WHAT THIS TASK INVOLVES:
Count how many lines in the material below hold the word "bell"; the reply is that number alone.

── RECORDS SUPPLIED

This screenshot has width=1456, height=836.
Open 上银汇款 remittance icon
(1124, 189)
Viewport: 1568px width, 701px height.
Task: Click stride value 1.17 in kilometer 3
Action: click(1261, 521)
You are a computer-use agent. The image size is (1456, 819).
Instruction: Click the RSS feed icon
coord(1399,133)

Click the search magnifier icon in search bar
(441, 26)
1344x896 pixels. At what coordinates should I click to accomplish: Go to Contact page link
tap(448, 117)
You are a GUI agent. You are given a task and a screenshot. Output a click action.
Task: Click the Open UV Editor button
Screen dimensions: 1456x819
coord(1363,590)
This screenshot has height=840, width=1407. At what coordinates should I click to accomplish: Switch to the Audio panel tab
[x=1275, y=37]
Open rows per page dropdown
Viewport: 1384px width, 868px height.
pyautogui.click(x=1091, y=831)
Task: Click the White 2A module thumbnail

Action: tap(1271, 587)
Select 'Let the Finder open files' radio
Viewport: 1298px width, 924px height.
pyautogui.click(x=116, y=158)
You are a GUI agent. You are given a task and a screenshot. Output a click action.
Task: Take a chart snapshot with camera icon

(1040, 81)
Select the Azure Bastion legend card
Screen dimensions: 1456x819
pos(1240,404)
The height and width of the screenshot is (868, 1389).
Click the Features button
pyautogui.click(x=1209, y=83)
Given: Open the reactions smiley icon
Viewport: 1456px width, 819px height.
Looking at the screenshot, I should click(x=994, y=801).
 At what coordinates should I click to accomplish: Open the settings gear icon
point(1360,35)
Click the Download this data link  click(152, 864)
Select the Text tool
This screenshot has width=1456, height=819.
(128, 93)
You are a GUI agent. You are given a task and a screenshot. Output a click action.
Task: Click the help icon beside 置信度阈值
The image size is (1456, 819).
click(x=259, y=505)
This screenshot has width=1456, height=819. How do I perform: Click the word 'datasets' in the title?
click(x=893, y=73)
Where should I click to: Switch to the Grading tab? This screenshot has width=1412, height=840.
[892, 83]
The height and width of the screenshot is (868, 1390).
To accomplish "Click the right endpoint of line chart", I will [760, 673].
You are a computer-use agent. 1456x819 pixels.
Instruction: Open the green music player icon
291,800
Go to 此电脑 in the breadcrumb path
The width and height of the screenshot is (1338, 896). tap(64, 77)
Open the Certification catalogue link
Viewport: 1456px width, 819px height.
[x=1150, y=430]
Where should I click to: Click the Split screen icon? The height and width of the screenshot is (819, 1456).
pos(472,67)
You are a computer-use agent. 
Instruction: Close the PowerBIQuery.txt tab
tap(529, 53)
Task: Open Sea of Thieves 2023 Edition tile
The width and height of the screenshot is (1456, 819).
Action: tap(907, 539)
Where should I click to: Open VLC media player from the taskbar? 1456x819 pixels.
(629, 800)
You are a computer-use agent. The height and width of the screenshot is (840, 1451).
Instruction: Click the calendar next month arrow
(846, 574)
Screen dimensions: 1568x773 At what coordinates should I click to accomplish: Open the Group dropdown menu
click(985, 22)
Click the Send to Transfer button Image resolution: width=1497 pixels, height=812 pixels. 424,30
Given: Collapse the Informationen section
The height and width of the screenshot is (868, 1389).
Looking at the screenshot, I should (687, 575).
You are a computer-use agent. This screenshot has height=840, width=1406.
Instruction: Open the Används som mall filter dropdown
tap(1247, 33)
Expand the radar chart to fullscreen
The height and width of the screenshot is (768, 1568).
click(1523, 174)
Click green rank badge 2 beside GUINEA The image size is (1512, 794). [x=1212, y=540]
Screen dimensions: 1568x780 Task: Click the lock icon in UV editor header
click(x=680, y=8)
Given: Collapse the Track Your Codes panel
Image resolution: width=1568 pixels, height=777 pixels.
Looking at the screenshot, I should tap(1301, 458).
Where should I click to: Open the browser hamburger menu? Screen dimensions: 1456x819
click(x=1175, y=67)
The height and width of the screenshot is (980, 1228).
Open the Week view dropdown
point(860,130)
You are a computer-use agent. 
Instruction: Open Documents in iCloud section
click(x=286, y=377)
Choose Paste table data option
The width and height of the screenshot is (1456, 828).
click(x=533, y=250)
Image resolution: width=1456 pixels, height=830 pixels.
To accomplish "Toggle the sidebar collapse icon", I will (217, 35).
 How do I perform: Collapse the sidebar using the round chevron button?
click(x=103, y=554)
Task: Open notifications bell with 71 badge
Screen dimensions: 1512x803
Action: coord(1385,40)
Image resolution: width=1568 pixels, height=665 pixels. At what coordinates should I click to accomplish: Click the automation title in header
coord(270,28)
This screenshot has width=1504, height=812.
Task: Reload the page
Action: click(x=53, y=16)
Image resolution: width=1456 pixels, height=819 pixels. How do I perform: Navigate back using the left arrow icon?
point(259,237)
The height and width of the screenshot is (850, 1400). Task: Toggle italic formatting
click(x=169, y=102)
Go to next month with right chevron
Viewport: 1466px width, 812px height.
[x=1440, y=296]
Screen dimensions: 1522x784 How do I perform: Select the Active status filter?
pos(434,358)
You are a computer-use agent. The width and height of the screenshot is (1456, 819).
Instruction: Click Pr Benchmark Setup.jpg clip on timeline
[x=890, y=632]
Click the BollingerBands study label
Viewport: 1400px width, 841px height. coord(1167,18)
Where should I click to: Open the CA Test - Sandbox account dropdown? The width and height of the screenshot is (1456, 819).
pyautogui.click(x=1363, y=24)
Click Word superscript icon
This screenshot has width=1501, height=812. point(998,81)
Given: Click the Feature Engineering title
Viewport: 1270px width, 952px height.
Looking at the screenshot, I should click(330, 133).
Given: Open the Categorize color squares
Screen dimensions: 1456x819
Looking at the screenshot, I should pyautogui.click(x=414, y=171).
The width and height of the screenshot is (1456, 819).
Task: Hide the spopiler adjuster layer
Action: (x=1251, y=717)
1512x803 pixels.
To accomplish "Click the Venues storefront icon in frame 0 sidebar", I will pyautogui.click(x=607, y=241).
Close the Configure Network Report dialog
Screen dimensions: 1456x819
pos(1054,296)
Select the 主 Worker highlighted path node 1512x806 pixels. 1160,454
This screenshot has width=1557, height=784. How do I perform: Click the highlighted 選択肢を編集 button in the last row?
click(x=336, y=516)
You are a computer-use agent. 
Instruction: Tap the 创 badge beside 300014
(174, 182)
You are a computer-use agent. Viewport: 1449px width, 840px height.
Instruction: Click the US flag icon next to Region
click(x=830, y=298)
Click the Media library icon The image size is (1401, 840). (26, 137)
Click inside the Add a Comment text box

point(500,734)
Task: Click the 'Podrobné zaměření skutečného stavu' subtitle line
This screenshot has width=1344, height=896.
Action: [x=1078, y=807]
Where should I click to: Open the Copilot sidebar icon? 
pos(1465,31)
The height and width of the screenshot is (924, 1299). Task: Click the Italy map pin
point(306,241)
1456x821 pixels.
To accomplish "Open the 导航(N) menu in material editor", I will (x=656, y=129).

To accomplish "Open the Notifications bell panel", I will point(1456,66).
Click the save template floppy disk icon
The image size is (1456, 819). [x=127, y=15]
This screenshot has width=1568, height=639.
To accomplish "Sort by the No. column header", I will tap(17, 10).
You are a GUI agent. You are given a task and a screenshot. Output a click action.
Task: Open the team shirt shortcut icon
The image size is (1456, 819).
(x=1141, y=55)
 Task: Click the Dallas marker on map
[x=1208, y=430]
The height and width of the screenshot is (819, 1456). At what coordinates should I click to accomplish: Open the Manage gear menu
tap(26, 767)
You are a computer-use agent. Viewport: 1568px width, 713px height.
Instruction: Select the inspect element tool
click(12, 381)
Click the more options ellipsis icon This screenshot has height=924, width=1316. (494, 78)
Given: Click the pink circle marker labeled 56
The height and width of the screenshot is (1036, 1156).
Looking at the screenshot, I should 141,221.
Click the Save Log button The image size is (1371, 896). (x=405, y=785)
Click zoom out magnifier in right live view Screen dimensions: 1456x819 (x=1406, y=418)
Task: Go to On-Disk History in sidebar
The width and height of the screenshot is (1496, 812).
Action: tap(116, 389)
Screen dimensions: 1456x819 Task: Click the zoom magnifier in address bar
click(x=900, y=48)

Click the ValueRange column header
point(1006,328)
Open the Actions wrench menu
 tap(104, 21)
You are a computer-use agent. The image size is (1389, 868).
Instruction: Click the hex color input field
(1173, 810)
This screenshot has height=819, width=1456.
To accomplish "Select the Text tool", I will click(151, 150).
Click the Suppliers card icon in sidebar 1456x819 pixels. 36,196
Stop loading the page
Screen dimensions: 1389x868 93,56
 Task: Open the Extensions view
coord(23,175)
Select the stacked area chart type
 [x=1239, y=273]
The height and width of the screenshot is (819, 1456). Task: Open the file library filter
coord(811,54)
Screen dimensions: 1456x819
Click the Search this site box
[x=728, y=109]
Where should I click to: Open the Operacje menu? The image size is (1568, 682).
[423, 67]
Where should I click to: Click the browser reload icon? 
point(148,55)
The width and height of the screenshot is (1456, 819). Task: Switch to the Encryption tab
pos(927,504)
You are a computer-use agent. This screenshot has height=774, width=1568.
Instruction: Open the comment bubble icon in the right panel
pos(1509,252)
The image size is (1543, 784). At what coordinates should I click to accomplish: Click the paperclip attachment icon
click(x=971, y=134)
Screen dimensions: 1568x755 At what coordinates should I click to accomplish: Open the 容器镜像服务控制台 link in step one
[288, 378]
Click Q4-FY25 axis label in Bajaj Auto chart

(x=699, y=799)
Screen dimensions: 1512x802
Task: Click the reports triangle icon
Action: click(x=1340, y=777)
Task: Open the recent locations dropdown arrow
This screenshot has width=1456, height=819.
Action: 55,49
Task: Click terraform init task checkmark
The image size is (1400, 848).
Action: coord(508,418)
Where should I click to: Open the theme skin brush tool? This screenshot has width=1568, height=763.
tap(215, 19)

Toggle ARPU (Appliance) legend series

────

ANSWER TO THIS TASK:
2